Friday, September 22, 2023

Dust Jacket Stories: The Petersburg Regiment (2019) and William Crawford Smith

These days I'm finding the creation of this dust jacket very interesting. 

Savas Beatie, 2019

None of the credit for creating it belings to me.  I was at a loss for ideas about a cover because the picture that ought to have been used had already been used to death:  The Battle of the Crater, by John Elder, which depicted the Petersburg Regiment, the 12th Virginia in action at the Battle of the Crater.

The Battle of the Crater, by John Elder

Hampton Newsome, who drew the maps and diagrams for The Petersburg Regiment, had the first idea for the cover of the book--the map that is in the background.  It was Savas Beatie which came up with the idea of putting on the cover the last color bearer of the Petersburg Regiment, Sgt. William Crawford Smith.

 

Courtesy of William Turner

Sergeant Smith was a fascinating fellow.  A native of Petersburg, he had moved to Nashville, Tennessee before the War of the Rebellion.  When the war came, he returned to Petersburg and enlisted in the Petersburg Old Grays, which became the Petersburg Regiment's Company B.  Smith was captured at Crampton's Gap on September 14, 1862.  After his exchange, he returned to the regiment.  An architect, he was engaged in bridging Germanna Ford in late April 1863 when the Federal advance across the Rapidan at Germanna Ford ended construction.  Smith and some of his crew escaped.  (See The Petersburg Regiment, 137-139.)

In 1864 Smith served in the Petersburg Regiment's color guard.  He was nicked in the ankle by a bullet in the Wilderness May 6, 1864.  (The Petersburg Regiment, 234.)  Quickly recovering, he became the regiment's last color bearer on May 12, 1864, when he emerged at Spotsylvania as the only member of the color guard remaining unscathed.  (The Petersburg Regiment, 250-251.)  It is Sergeant Smith who is carrying the regiment's flag on July 30, 1864, in Elder's picture of the battle of the Crater.  (The Petersburg Regiment, 301-304; Elder took the license of having Smith carry the color into the battle on the staff as he repaired it after the battle in which 75 bullets pierced the flag and nine smashed the staff.)

Detail from The Battle of the Crater, by John Elder

Smith was one of two members of the color guard to emerge unscathed from the battle of Globe Tavern on August 19, when the Petersburg Regiment was nearly surrounded and captured by counterattacking IX Corps troops.  (The Petersburg Regiment, 316.)  

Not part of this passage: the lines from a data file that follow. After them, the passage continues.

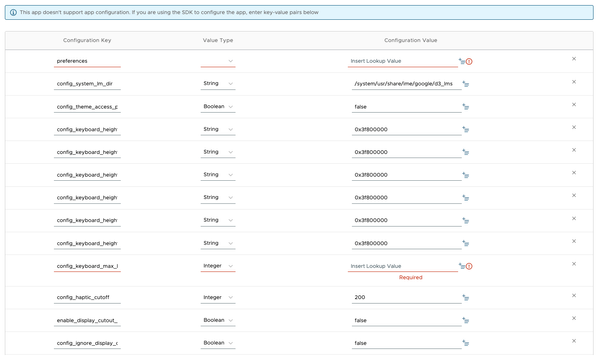Click error warning icon in preferences row
The width and height of the screenshot is (600, 363).
469,62
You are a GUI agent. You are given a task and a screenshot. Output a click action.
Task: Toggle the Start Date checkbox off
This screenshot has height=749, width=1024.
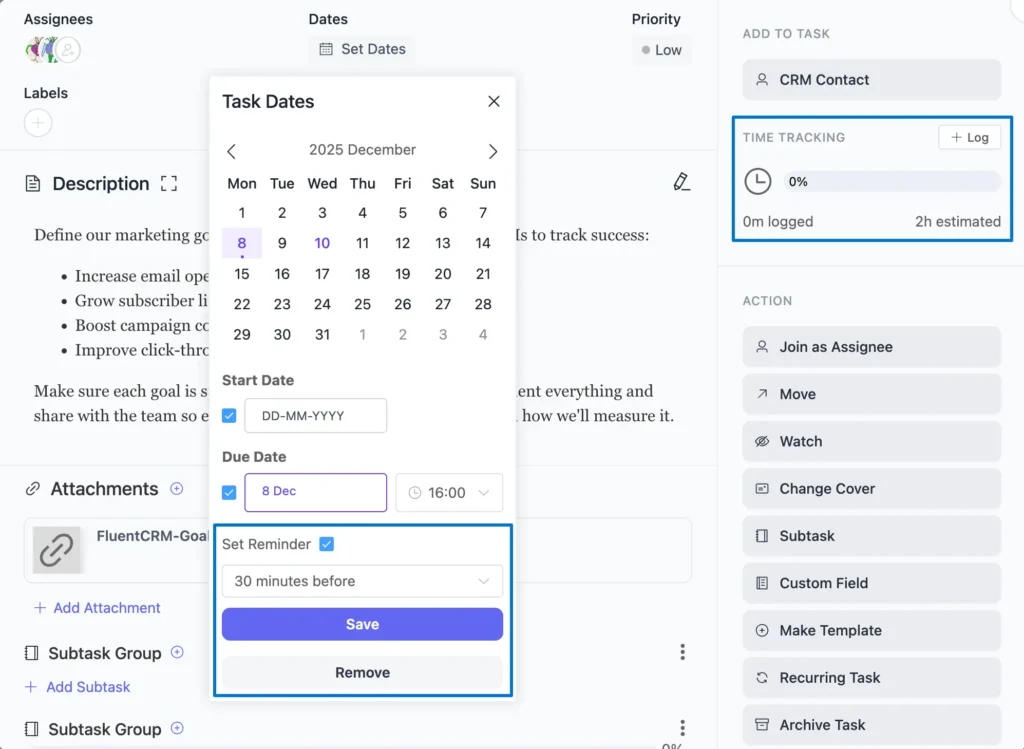[x=229, y=415]
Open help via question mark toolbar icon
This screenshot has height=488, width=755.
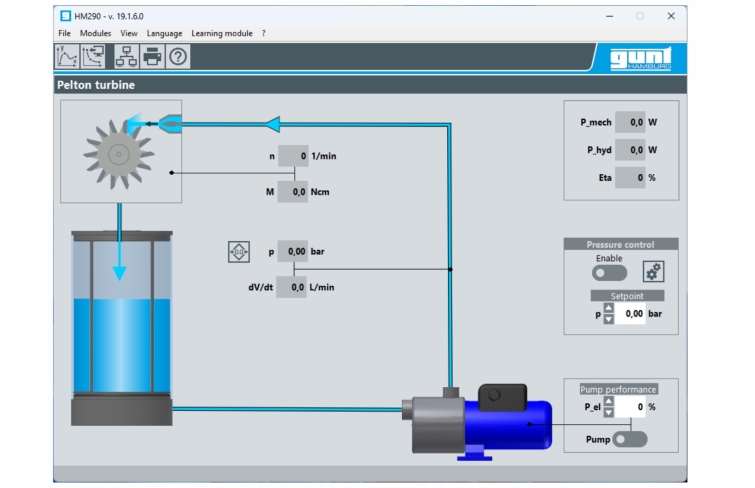tap(178, 57)
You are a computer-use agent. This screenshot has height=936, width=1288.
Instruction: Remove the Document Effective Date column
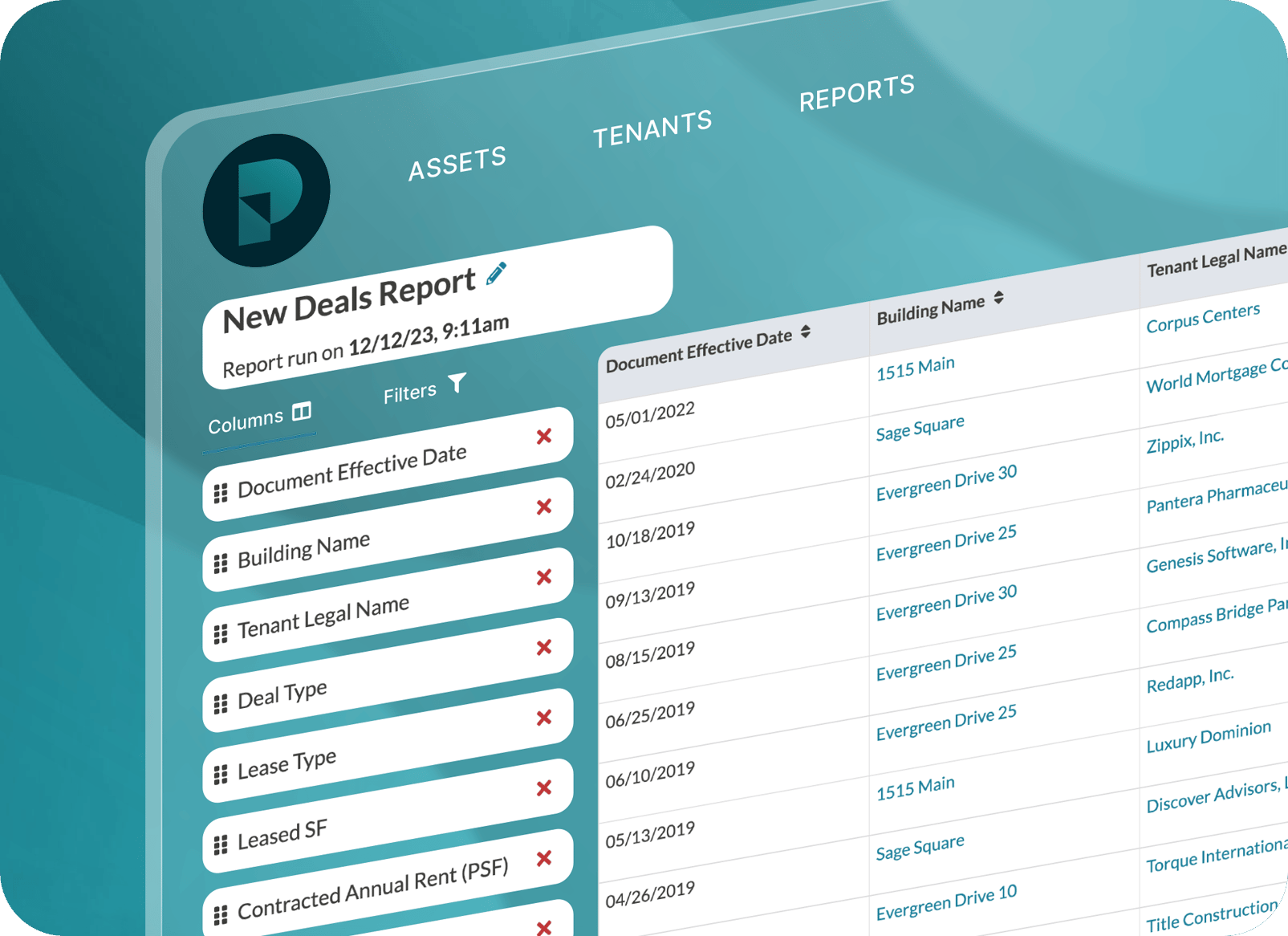pyautogui.click(x=544, y=437)
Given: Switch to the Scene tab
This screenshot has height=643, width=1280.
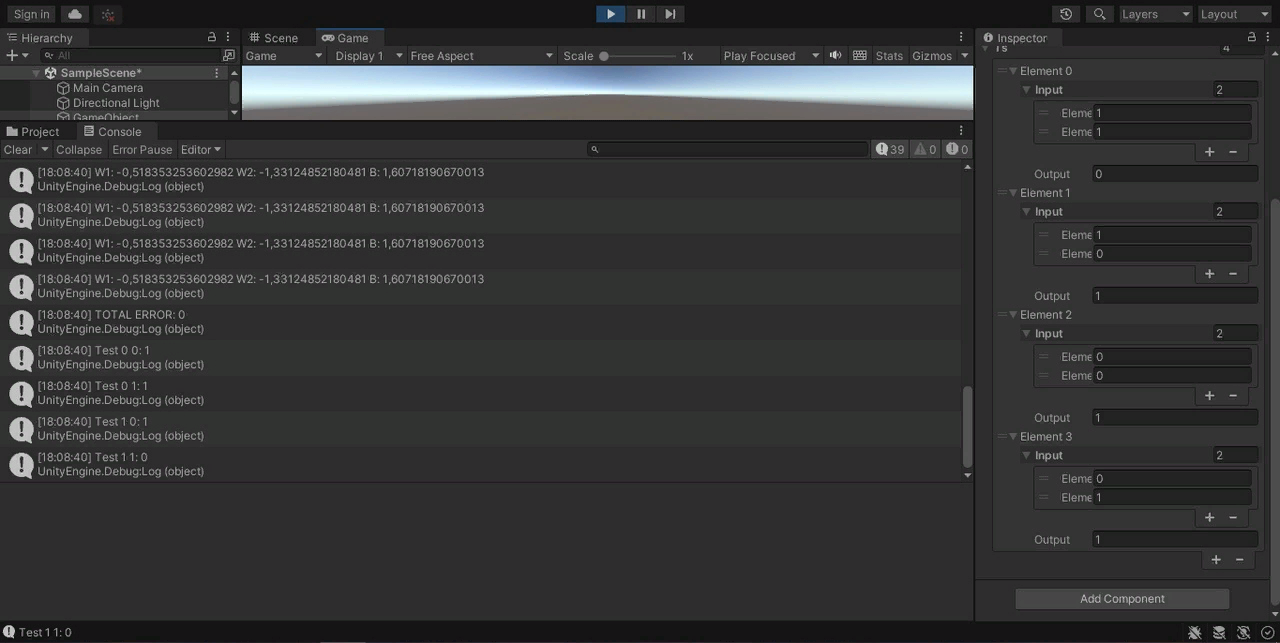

Contrary to the claims of some Federals, the Petersburg Regiment's (the 12th Virginia's) flag was not captured at Appomattox.  (See my blog entry of May 6, 2018, "The Last Battle Flag of the Petersburg Regiment."  https://www.blogger.com/blog/post/edit/1505932777465495219/2666614055563829045)  Smith was among the soldiers who tore up the flag and distributed the fragments at Appomattox.  One fragment that survived is of a star in the hands of a soldier's descendant who lived near an Illinois courthouse I used to visit about 30 years ago.


Courtesy of Elise Phillips Atkins

Another soldier carried away in his shoe the portion of the banner that said "12th Va."  That fragment was at Virginia Military Institute's Museum when I wrote The Petersburg Regiment.


Courtesy of Virginia Military Institute Museum

After the war, Smith returned to Nashville and resumed his career as an architect.  For Nashville's 1897 Centennial Exhibition, he built a replica of The Parthenon that still stands.  (My wife and I hope to tour Smith's Parthenon when we attend a legal conference in Nashville next spring.)


Courtesy nashvilleparthenon.com

When the Spanish-American War began, Smith joined the 1st Tennessee Volunteer U. S. Infantry.  He died of a stroke as its colonel in the Philippine Islands in 1899.